Task goal
Can you repeat, word for word, the part of the text on the EU Rural Development Regulation that begins at "In July 2002, the" and stops after "2007 are underway."?

Rural Affairs

Annex 5 - Rural delivery in other member states of the European Union

EU Rural Development Regulation

The Rural Development Regulation (EC Regulation 1257/1999) represents the main legal framework for rural development measures in the EU. It was agreed in early 1999 as part of the Agenda 2000 package of reforms to the Common Agricultural Policy (CAP). The Regulation is considered to represent the second ‘Pillar’ of CAP. The first Pillar provides the framework for payment of production related subsidies. The European Commission’s vision for the Regulation is:

‘ To introduce a sustainable and integrated rural development policy governed by a single legal instrument to ensure better coherence between rural development and the prices and market policy of the common agricultural policy (CAP) and to promote all aspects of rural development by encouraging the participation of local actors. In this spirit, the new rural development policy, relating to farming and conversion to other activities, aims:

  • to improve agricultural holdings
  • to guarantee the safety and quality of foodstuffs
  • to ensure fair and stable incomes for farmers
  • to ensure that environmental issues are taken into account
  • to develop complementary and alternative activities that generate employment, with a view to slowing the depopulation of the countryside and strengthening the economic and social fabric of rural areas
  • to improve living and working conditions and promote equal opportunities.’ [Footnote]

In July 2002, the European Commission published proposals to further reform CAP, and in June 2003 a new deal for member states was agreed. This agreement will go some way to providing a more sustainable basis for European agriculture, and negotiations on the measures to be adopted for the next regulation from 2007 are underway.

Data listing
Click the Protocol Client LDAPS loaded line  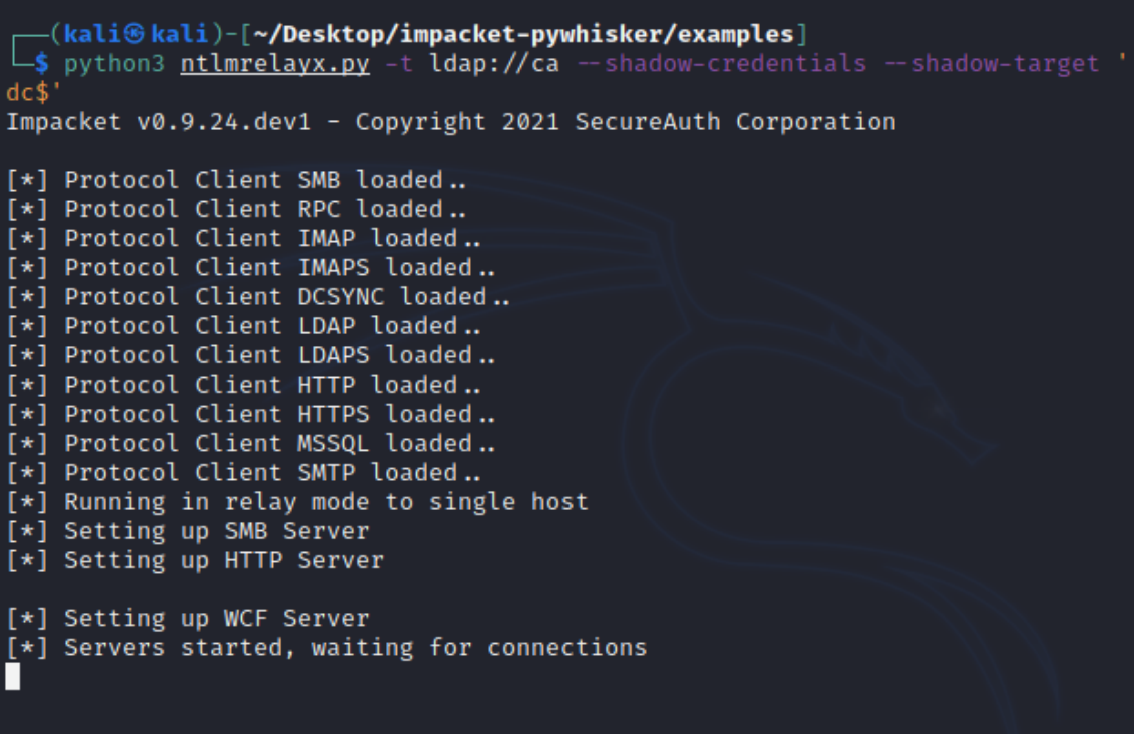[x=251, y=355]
...
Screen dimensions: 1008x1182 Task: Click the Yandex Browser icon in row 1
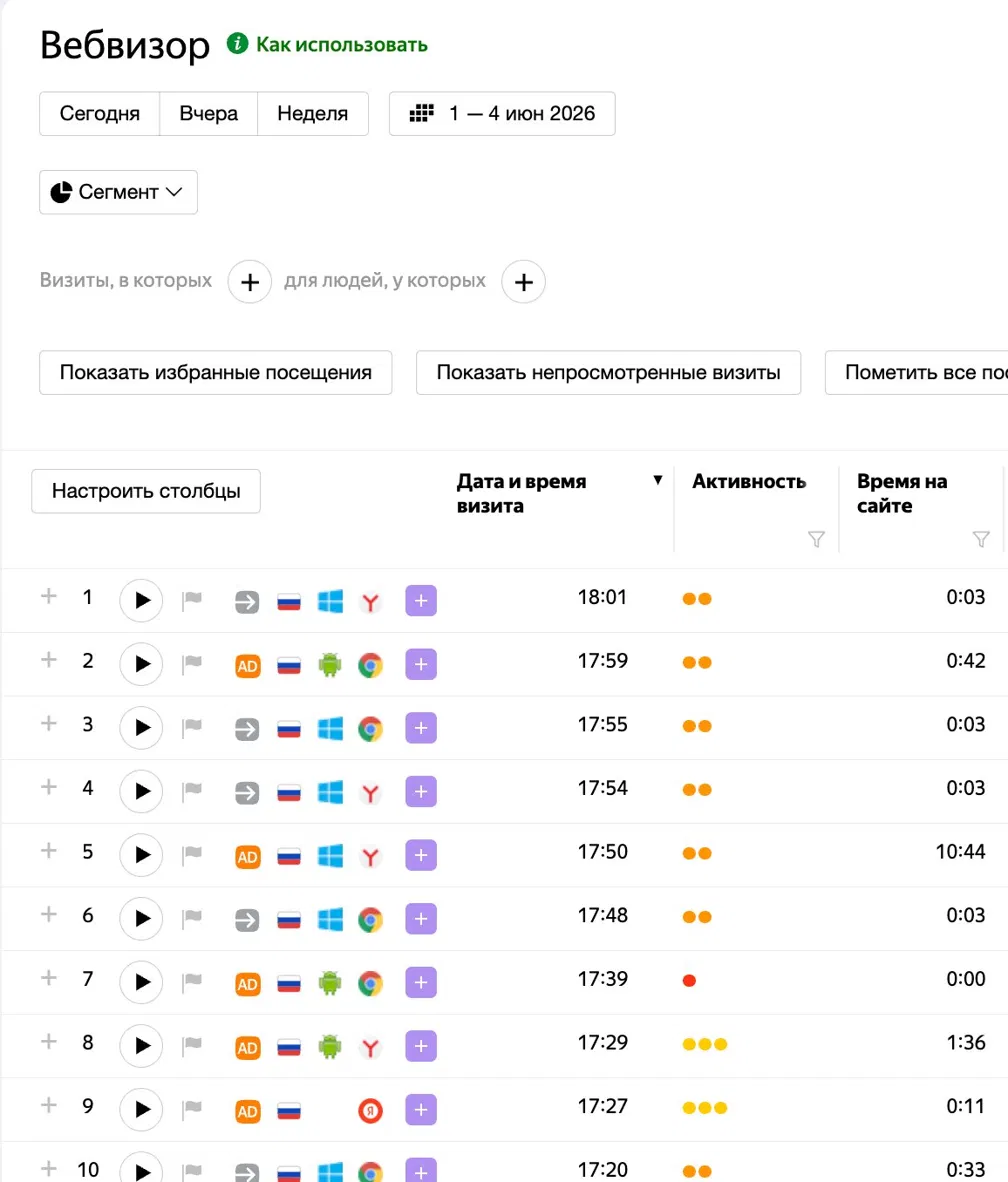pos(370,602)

Exercise result
In July 2002, the European Commission published proposals to further reform CAP, and in June 2003 a new deal for member states was agreed. This agreement will go some way to providing a more sustainable basis for European agriculture, and negotiations on the measures to be adopted for the next regulation from 2007 are underway.